Entries supplied:
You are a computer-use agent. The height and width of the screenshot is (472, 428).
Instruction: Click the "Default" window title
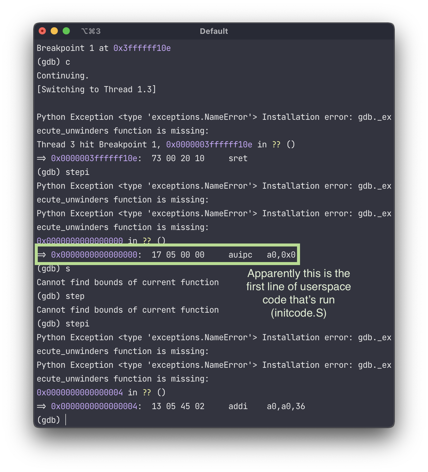point(214,31)
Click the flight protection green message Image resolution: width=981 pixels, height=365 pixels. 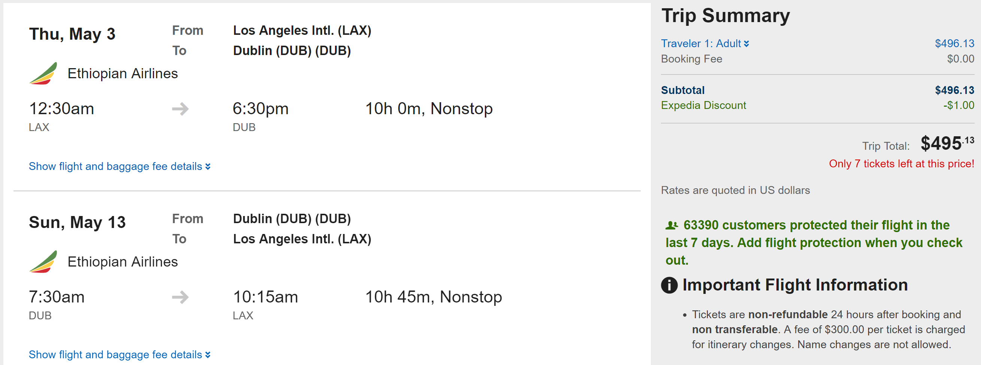pos(813,243)
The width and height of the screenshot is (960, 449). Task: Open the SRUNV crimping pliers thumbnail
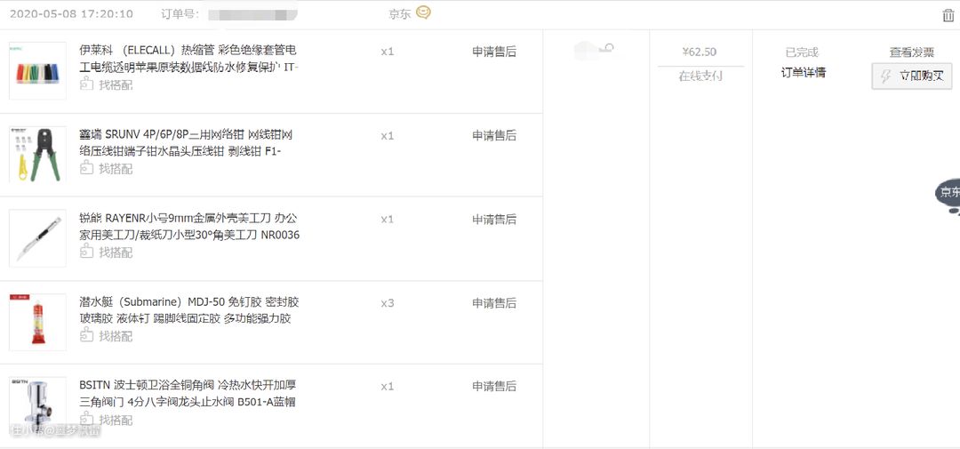(x=37, y=154)
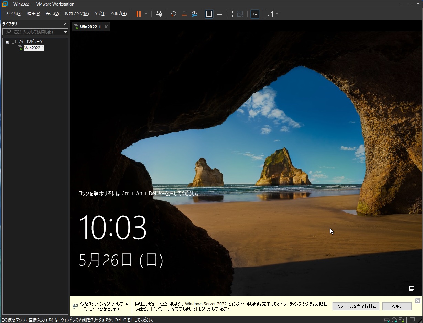Enter full screen mode for the VM
This screenshot has width=423, height=323.
click(x=230, y=14)
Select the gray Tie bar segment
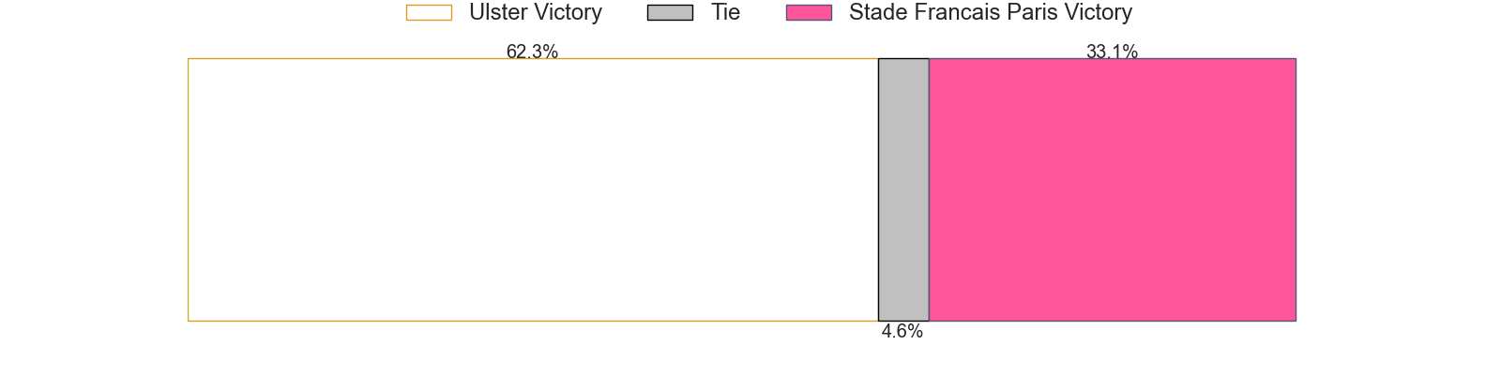The height and width of the screenshot is (375, 1501). coord(903,189)
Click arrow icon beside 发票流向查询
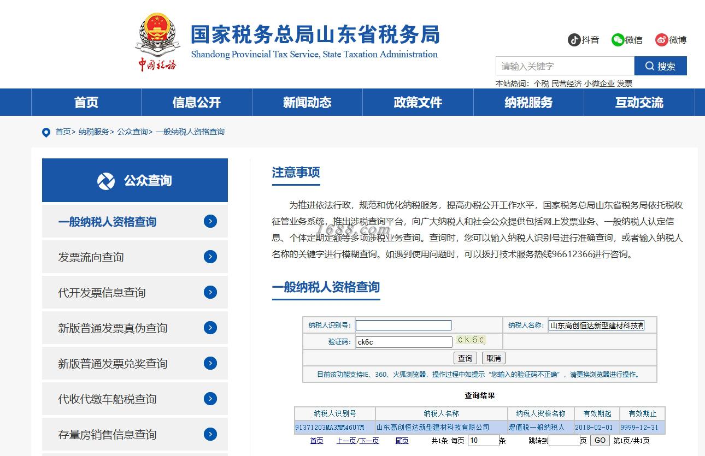This screenshot has height=456, width=705. click(210, 257)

Problem: Your copy should consist only of the lines from the one containing "The width and" through the last line of the entries above, reproduced exactly, without pictures.

Response:
The width and height of the screenshot is (960, 449). Task: Open the SRUNV crimping pliers thumbnail
(x=37, y=154)
Enter full screen mode for the VM
This screenshot has width=423, height=323.
click(x=230, y=14)
Select the gray Tie bar segment
The height and width of the screenshot is (375, 1501). coord(903,189)
Click arrow icon beside 发票流向查询
This screenshot has height=456, width=705. click(210, 257)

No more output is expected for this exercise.